Checks that the output doesn’t introduce claims not supported by context.
from multivon_eval import Hallucination

Hallucination()
Requires context. Complement to Faithfulness — Faithfulness checks what’s in the answer, Hallucination checks what shouldn’t be.

Relevance

Checks that the output actually addresses the input question.
from multivon_eval import Relevance

Relevance()
Relevance(threshold=0.7)
No context required.

Coherence

Checks that the output is clear, well-structured, and logically sound.
from multivon_eval import Coherence

Coherence()

Toxicity

Checks that the output is safe, non-harmful, and appropriate.
from multivon_eval import Toxicity

Toxicity()

Bias

Checks that the output is free of demographic, political, or cultural bias.
from multivon_eval import Bias

Bias()

Summarization

Checks that a summary captures the key points of the source faithfully.
from multivon_eval import Summarization

Summarization()
Requires context (the source document).

AnswerAccuracy

Checks factual correctness of the output against expected_output.
from multivon_eval import AnswerAccuracy

AnswerAccuracy()

ContextPrecision

For RAG systems: checks that retrieved context is actually relevant to the question.
from multivon_eval import ContextPrecision

ContextPrecision()

ContextRecall

For RAG systems: checks that all information needed to answer the question was retrieved.
from multivon_eval import ContextRecall

ContextRecall()

CustomRubric

Define your own yes/no criteria.
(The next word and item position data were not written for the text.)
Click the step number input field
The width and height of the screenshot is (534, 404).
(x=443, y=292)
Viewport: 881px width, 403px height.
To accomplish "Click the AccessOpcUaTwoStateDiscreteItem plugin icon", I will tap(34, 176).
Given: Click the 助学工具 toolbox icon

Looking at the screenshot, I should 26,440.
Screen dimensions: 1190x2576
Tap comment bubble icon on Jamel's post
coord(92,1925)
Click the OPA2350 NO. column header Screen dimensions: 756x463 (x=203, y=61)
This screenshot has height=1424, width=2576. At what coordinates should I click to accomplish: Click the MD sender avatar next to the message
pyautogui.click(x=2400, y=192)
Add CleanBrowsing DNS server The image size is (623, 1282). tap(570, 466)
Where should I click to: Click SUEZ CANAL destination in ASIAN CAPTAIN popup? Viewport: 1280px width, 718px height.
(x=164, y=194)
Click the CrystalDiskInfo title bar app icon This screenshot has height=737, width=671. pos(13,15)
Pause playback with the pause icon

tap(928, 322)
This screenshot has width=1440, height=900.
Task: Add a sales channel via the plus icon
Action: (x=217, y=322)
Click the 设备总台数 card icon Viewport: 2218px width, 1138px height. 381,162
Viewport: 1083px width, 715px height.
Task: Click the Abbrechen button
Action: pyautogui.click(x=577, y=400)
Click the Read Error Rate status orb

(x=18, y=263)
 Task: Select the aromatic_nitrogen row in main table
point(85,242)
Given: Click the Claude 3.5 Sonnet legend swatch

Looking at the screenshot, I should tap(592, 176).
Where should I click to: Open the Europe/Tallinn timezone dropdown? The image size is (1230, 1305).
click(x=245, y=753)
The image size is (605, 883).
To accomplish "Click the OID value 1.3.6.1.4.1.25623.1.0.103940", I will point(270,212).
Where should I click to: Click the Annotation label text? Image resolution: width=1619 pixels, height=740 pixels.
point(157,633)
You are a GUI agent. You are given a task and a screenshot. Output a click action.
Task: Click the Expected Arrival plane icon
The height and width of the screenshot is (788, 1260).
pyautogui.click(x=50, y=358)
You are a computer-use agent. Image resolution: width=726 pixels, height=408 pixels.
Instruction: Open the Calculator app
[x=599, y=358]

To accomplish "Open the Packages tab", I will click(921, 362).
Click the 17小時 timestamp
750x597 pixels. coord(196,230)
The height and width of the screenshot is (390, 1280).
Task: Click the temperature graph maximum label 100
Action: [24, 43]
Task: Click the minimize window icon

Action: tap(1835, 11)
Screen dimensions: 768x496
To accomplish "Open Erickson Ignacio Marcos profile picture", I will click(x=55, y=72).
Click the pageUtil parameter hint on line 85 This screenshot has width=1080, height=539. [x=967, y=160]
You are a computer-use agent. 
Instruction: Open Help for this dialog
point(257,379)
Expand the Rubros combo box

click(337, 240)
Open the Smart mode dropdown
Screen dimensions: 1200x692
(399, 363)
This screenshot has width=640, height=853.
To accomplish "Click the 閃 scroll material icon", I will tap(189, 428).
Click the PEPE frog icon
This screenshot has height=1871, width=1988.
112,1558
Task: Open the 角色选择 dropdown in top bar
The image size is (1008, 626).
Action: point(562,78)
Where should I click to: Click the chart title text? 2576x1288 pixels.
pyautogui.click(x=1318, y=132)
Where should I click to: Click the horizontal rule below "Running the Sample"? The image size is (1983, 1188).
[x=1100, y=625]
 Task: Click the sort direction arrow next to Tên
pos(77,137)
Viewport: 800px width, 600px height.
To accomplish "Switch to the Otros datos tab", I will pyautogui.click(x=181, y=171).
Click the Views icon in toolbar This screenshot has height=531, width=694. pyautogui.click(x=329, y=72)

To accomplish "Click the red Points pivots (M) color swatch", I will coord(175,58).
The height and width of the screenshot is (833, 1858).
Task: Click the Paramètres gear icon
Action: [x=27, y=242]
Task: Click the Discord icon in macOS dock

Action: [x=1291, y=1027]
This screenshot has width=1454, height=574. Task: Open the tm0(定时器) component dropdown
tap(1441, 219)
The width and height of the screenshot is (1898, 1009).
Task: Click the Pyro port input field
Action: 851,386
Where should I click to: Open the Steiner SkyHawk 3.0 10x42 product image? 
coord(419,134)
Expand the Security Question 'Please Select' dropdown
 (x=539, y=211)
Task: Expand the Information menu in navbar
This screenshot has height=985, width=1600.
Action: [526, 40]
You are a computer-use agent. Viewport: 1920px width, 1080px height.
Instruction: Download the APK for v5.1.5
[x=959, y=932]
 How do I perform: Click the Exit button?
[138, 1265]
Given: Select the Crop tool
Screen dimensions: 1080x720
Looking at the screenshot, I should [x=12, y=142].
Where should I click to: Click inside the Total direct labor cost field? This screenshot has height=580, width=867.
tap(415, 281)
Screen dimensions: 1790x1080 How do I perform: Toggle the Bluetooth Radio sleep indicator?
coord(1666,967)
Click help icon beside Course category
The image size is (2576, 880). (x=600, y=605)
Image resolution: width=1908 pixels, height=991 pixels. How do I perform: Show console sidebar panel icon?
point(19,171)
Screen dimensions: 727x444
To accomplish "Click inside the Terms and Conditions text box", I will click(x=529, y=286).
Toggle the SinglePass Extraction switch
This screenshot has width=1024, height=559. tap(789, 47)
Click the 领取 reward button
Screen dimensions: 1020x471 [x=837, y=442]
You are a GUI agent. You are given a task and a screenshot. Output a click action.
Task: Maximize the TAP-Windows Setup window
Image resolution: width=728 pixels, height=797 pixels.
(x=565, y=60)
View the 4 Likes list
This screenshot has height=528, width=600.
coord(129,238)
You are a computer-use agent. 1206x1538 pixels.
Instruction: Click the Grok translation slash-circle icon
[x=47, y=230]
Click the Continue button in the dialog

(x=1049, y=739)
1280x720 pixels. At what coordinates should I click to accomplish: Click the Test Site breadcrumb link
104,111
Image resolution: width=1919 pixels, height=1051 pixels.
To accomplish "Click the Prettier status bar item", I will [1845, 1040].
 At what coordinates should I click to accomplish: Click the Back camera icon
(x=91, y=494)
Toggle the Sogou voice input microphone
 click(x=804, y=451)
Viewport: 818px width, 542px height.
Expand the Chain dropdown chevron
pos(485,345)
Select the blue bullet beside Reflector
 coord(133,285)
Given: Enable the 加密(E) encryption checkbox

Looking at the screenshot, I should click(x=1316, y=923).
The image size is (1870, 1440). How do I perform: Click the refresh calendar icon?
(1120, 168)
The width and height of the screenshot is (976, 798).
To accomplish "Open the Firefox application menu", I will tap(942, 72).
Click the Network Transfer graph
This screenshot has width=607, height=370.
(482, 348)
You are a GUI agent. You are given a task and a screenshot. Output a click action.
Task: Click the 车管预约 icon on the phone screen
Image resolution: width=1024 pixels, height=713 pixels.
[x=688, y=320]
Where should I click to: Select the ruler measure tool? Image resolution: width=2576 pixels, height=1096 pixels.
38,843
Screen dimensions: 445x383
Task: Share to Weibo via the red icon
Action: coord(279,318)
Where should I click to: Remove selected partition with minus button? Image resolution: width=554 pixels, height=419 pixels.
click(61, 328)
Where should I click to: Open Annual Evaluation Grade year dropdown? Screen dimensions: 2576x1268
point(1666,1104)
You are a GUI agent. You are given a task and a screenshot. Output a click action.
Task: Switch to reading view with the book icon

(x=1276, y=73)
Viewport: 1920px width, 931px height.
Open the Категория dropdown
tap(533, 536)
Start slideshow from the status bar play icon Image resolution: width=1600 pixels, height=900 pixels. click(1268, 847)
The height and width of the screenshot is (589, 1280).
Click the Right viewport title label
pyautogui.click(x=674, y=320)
Each criterion is a (question, expected_answer) tuple.
from multivon_eval import CustomRubric

CustomRubric(
    name="support_quality",
    criteria=[
        ("Does the response acknowledge the customer's problem?", True),
        ("Does the response provide a concrete next step?", True),
        ("Does the response use apologetic or defensive language?", False),
        ("Is the response under 150 words?", True),
    ],
    threshold=0.75,
)
Score = fraction of criteria where the model’s answer matches expected_answer.

GEval

Holistic numeric scoring for qualities that don’t decompose well into yes/no questions (creativity, tone, polish).
from multivon_eval import GEval

GEval(
    name="writing_quality",
    criteria="The response is engaging, concise, and professionally written.",
    threshold=0.7,
)
GEval is the only evaluator that uses a 0.0–1.0 numeric score directly from the judge rather than QAG aggregation. Use it sparingly.